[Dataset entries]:
-*-
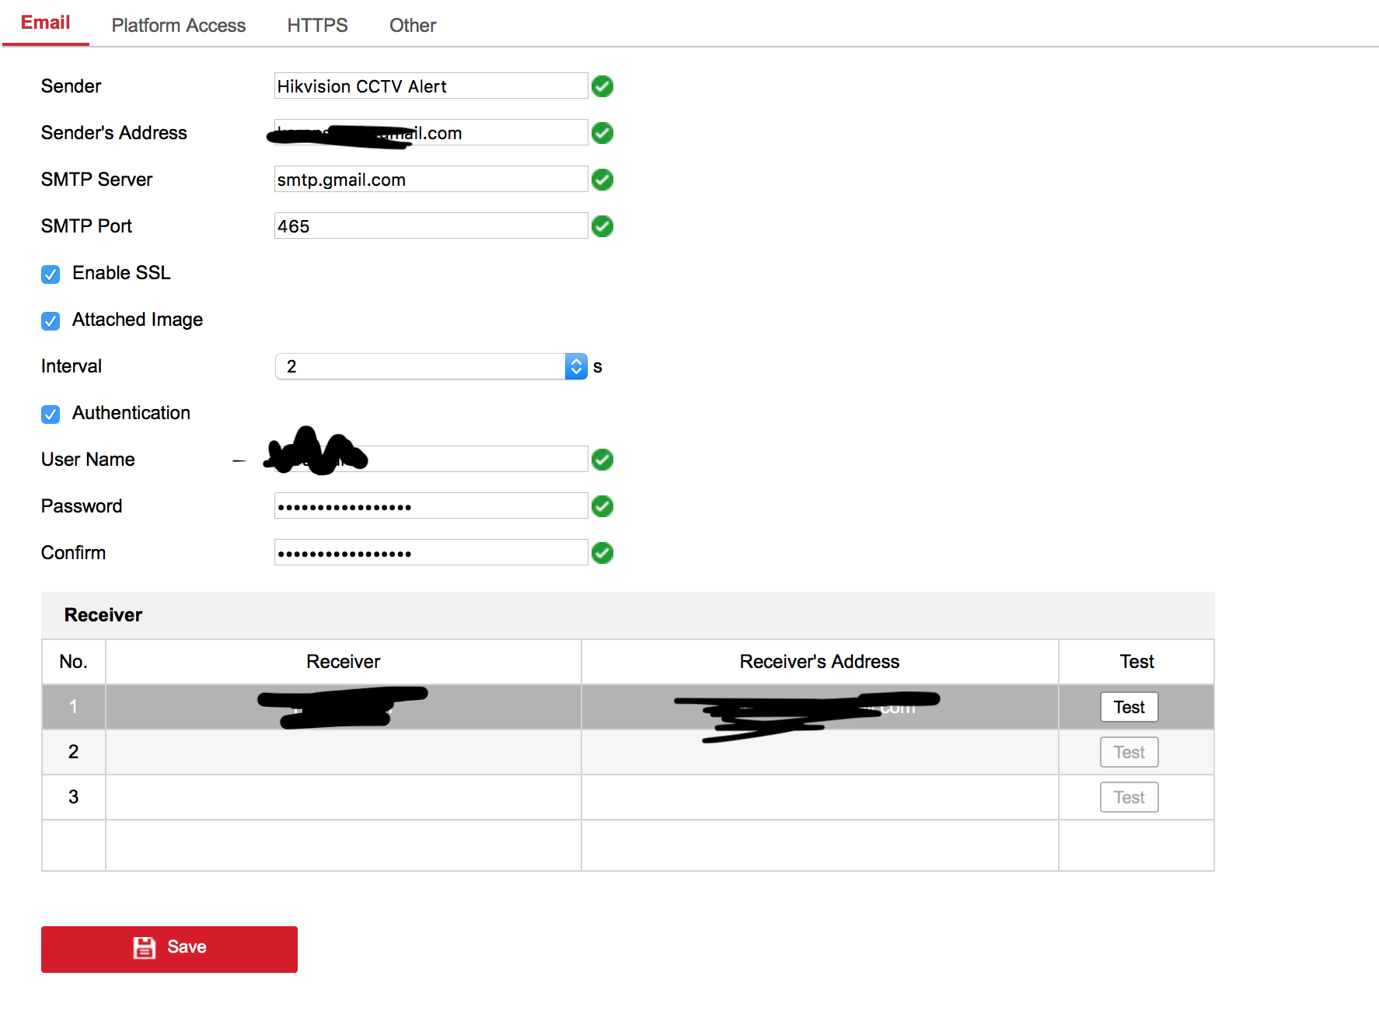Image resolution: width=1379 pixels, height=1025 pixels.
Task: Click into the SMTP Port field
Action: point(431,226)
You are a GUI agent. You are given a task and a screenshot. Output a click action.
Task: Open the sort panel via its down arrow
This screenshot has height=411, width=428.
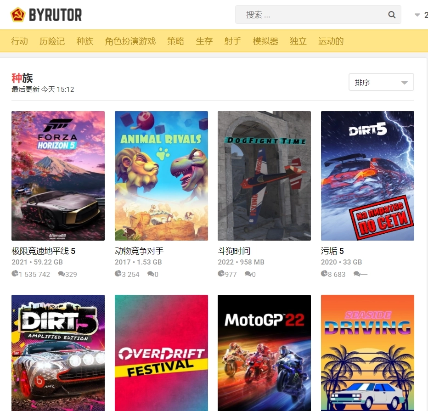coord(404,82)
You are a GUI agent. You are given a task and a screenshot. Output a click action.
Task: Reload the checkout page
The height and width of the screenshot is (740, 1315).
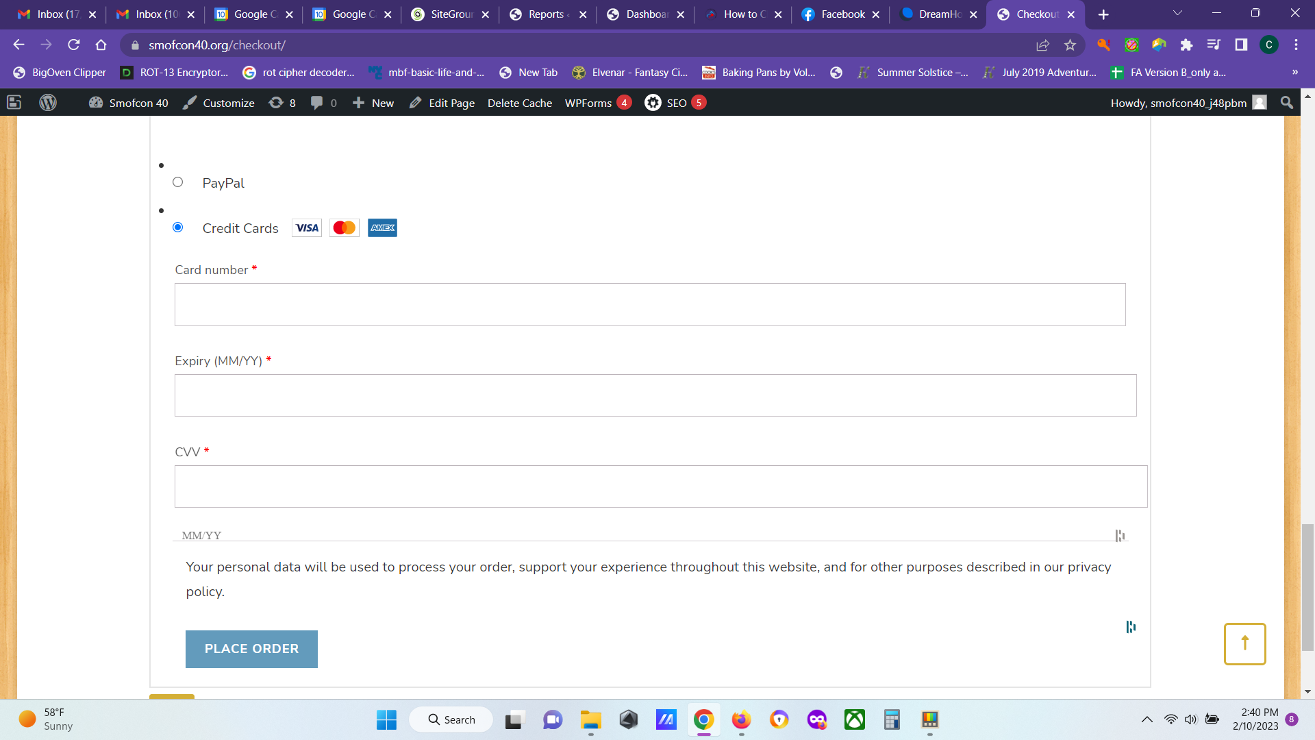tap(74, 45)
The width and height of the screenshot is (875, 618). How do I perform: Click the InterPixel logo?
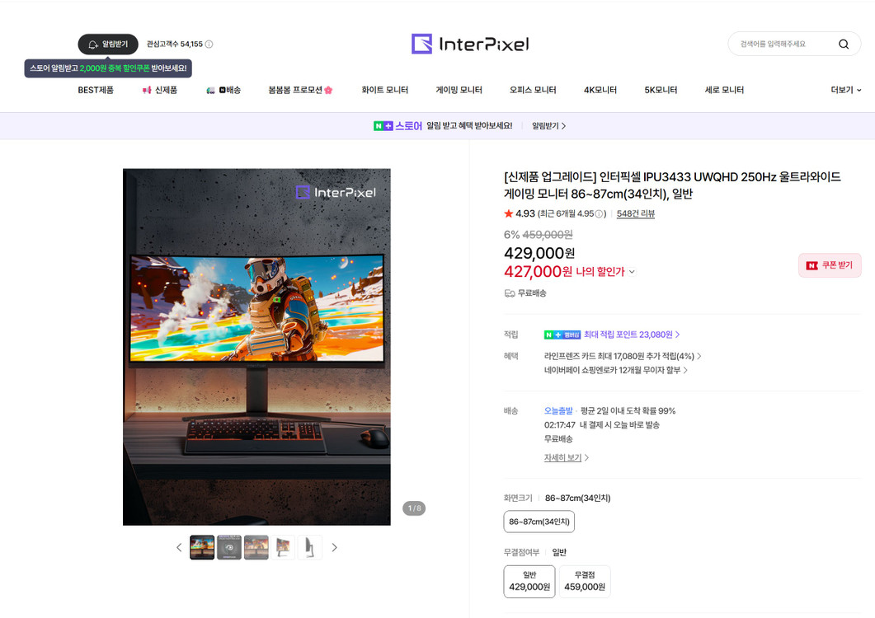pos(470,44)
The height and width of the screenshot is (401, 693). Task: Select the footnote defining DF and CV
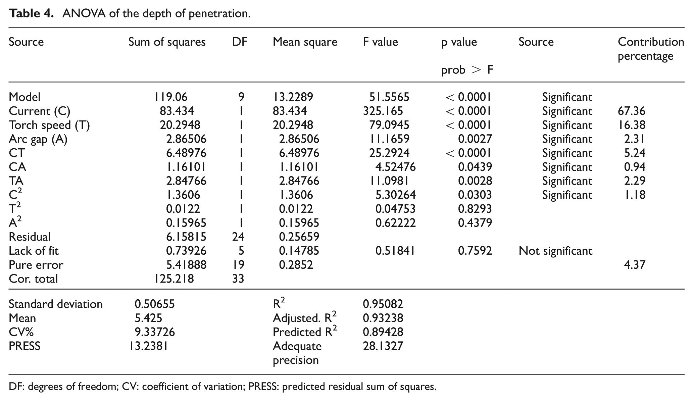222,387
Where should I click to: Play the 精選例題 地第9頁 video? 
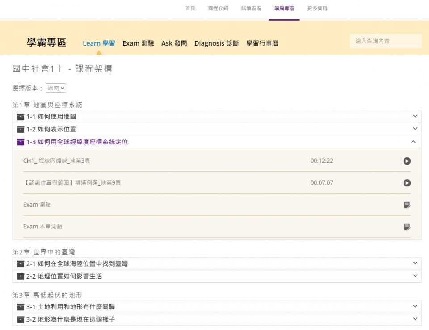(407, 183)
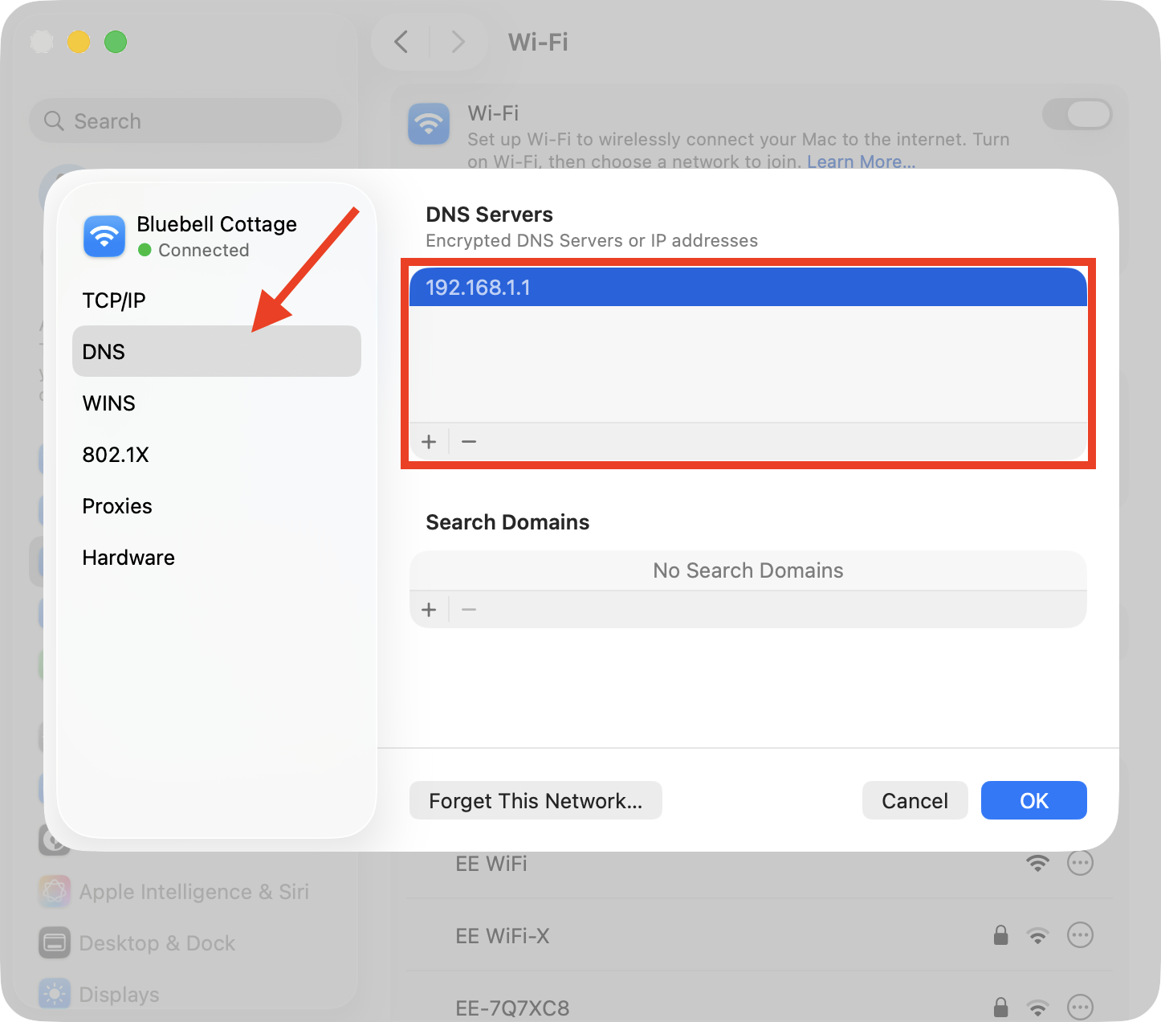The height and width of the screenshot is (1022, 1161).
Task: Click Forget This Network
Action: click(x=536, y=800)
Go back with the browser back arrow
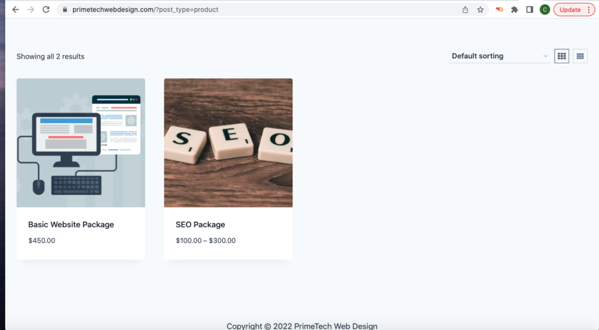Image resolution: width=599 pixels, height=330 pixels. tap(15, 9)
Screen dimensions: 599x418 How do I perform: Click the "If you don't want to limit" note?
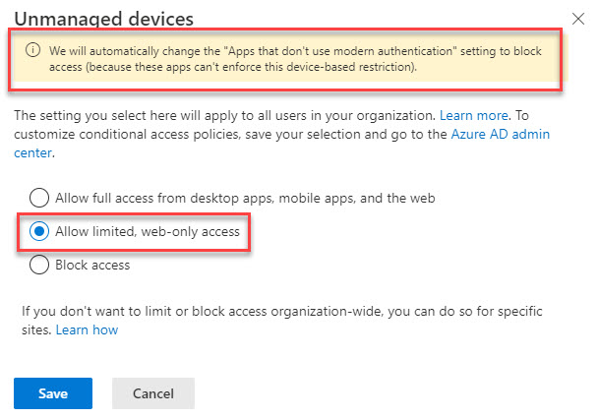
-*-
[WRITTEN INSTRUCTION]:
Please show each line of the rows above that contains the string "arrow", matching case exactly.

[THE COMPLETED TASK]:
Task: Open the sort panel via its down arrow
Go back with the browser back arrow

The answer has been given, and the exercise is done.